I could not suppress a squeak of protest. “Mr. Holmes!”
“Yes?” He looked at me inquiringly.
“You sound as though you were speculating on whether or not Mrs. Hudson will serve salt codfish for dinner on Friday night.”
Holmes grimaced slightly. “That is a virtual certainty—not a subject for speculation. And Commissioner Bradford—as well as our majesty’s government—do not need me to wring my hands in despair and proclaim how dreadful this situation may become. Our only course lies in remaining calm and attacking the problem with an unbiased, analytic mind.”
I could not fault the truth of everything that he said. Although, watching him, I found it difficult to believe that we were related.
I had never in my life managed to remain so coldly analytic about even a stray puppy in the street, much less a possible attack that might claim dozens of innocent lives.
“I’m not entirely sure whether Mary was telling me the full truth or not,” I said. “Though from the sound of things, I believe that we are already acquainted with the man who approached her.”
“Are we indeed?”
I had cornered Mary in the ladies’ dressing room during the intermission of tonight’s performance and asked her for the details surrounding the invitation to perform at the Guy Fawkes ball.
Typically, Mary had been far more interest
ed in telling me how one of the other players had stepped on the hem of her gown during the first act—and the monstrously unjust criticism that Mr.
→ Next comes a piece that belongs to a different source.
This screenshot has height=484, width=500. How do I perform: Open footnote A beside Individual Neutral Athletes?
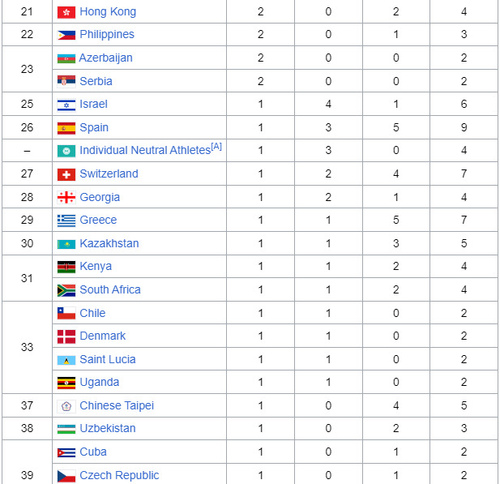pyautogui.click(x=216, y=147)
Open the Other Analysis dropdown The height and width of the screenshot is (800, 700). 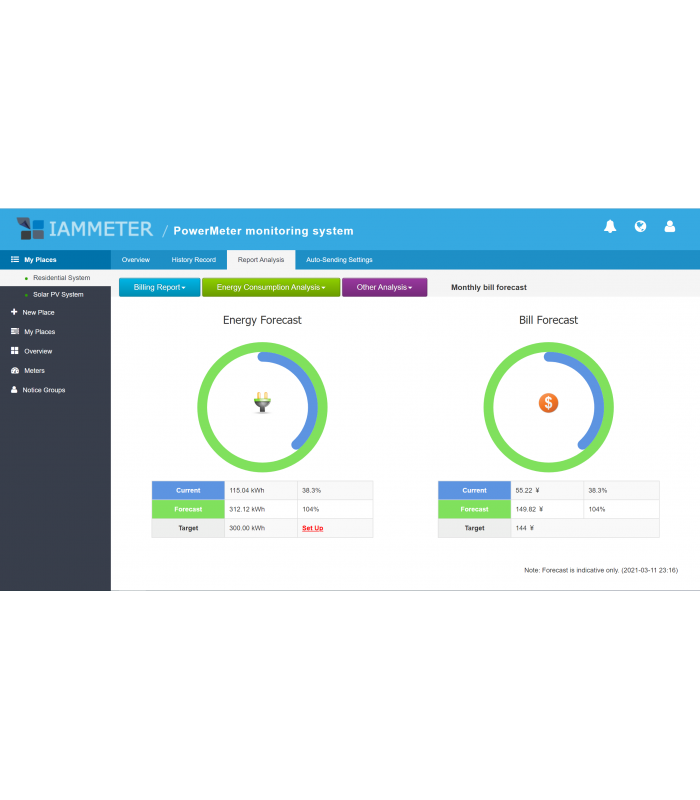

Harris had leveled at her, when all she wanted was to ensure that the audience could see her.
Finally, though, in response to my increasingly blunt demands for information, Mary had tossed her head.
“Really, Lucy, I don’t see what you’re making such a fuss about. You’re not the only one who has admirers amongst the public, you know. As I was leaving the theater the other night, a gentleman approached me—”
“What kind of a gentleman?” I interrupted. “What did he look like?”
“Oh—young,” Mary said. “And ever so handsome. Beautiful golden hair and blue eyes.”
I felt a chill slither its way down my spine. That sounded suspiciously familiar.
“He said that he had admired my performance greatly,” Mary went on. “And he very much wondered that I had not been given one of the principal parts, as my talent was so vastly superior to the other girls.”
After which, he would have had Mary eating out of the palm of his hand. He could have asked her to walk barefoot across a bed of hot coals, and she would have done it with a smile.
“He told me that he worked for the director of the British Museum, and that part of his job was planning the ball tomorrow night—”
I interrupted her again. “He told you that he was Sir Edmund Maunde Thompson’s secretary? Those were his exact words?”
Mary looked taken aback by my urgency. “Well, he said something like that. Really, Lucy, what does it matter?”
She tossed her head again. “At any rate, he said that he would love to have our company perform at the ball, and asked whether I could introduce him to Mr. Harris. So I did,” Mary concluded.
Now, as I finished recounting the conversation to Holmes, his lips tightened a fraction.
“Ferrars.”
“Yes.” Our minds were apparently in complete accord—though in this case, I wished just a little that Holmes could have found some alternate theory.
But it had to have been Ferrars. Mary’s description matched too exactly.